◆ **CONSIGNES**:
A. Retourne le passage du billet sur la Chapelle des Buis qui commence aux mots « Un petit ilot » et s'arrête après « écrivit Saint Exupéry. ».
B. Résume en deux phrases le billet sur la démolition de la Chapelle des Buis.

◆ **TEXTE RETENU**:
--
Blog-notes

Accumule, puis distribue. Sois la partie du miroir de l’univers
la plus dense, la plus utile et la moins apparente.
(Feuillets d’Hypnos, René Char)

Mort d’une Chapelle

sous les bulldozers du progrès

par Patrick Crispini

La Chapelle des Buis, lavis sur papier, Philip Jamin (25/04/1848 – 15/02/1918) © BGE, Centre d’iconographie genevoise La Chapelle des Buis en 1881 © https://buis.egliselibre.ch/informations/histoire/

Sans crier gare on a décidé de détruire un des derniers vestiges du vieux quartier des Pâquis, la Chapelle des Buis datant de 1876, pour construire, à la place, une ignominie immobilière de plus.

Histoire de parachever l’enfer bétonné qui l’entourait déjà.

Un petit ilot de poésie au jardinet parfumé de roses, entouré de quelques grands arbres (il n’y en a plus guère dans ce quartier) où se réfugiaient mésanges et volatiles chanteurs.

Broyé par les pelles mécaniques du progrès, de l’efficacité et de la rentabilité.

Les voies du Seigneur sont impénétrables, d’autant plus que c’est l’Église qu’abritait cette petit maison en bois depuis tant d’années qui, semble-t-il, est le promoteur inspiré de ce beau gâchis…

« Une cathédrale est bien autre chose qu’une somme de pierres. Elle est géométrie et architecture. Ce ne sont pas les pierres qui la définissent, c’est elle qui enrichit les pierres de sa propre signification » écrivit Saint Exupéry.

Géométrie et architecture…

Sur le dernier pan de mur encore debout, ce matin, au milieu des gravats, on pouvait encore lire : « Dieu est amour »… Plus pour longtemps hélas, la messe est dite.

Tristes tropiques.

Cela n’a pas été long : « Dieu est amour » est tombé au champ d’honneur ce matin à 11h tapantes et retourné en poussière (voir la photo ci-dessus), faisant suite à l’éradication des haies de buis centenaires qui donnèrent leur nom à cette petite rue des Pâquis.
--
◆ **LIGNES**:
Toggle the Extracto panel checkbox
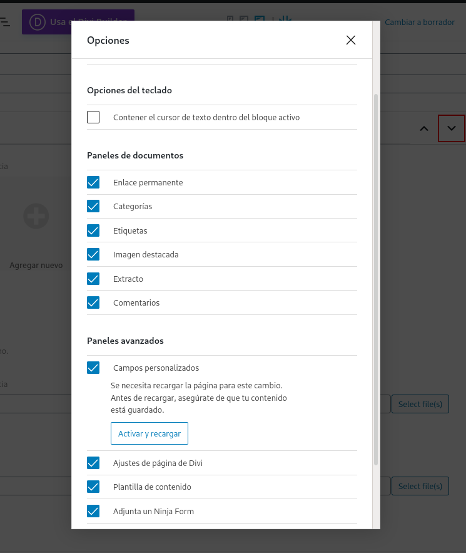Image resolution: width=466 pixels, height=553 pixels. pyautogui.click(x=93, y=279)
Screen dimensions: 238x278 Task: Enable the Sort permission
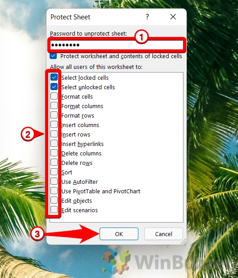54,172
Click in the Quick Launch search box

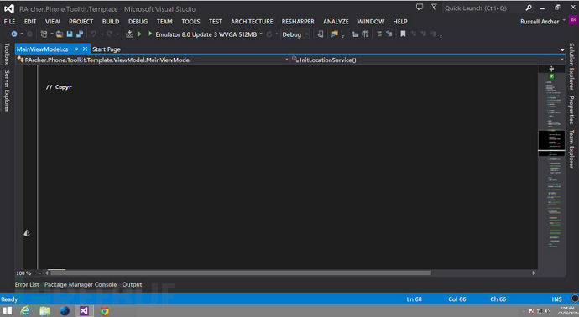[483, 8]
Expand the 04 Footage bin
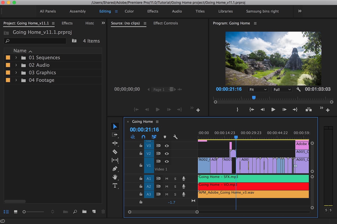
--
◆ **RÉPONSES**:
A.
Un petit ilot de poésie au jardinet parfumé de roses, entouré de quelques grands arbres (il n’y en a plus guère dans ce quartier) où se réfugiaient mésanges et volatiles chanteurs.

Broyé par les pelles mécaniques du progrès, de l’efficacité et de la rentabilité.

Les voies du Seigneur sont impénétrables, d’autant plus que c’est l’Église qu’abritait cette petit maison en bois depuis tant d’années qui, semble-t-il, est le promoteur inspiré de ce beau gâchis…

« Une cathédrale est bien autre chose qu’une somme de pierres. Elle est géométrie et architecture. Ce ne sont pas les pierres qui la définissent, c’est elle qui enrichit les pierres de sa propre signification » écrivit Saint Exupéry.

B. La Chapelle des Buis, construite en 1876 et l'un des derniers vestiges du vieux quartier des Pâquis, est détruite pour laisser place à un projet immobilier dont l'Église qu'elle abritait serait, semble-t-il, le promoteur. Le dernier pan de mur portant l'inscription « Dieu est amour » est tombé le matin même à 11 h, après l'arrachage des haies de buis centenaires qui avaient donné leur nom à la rue.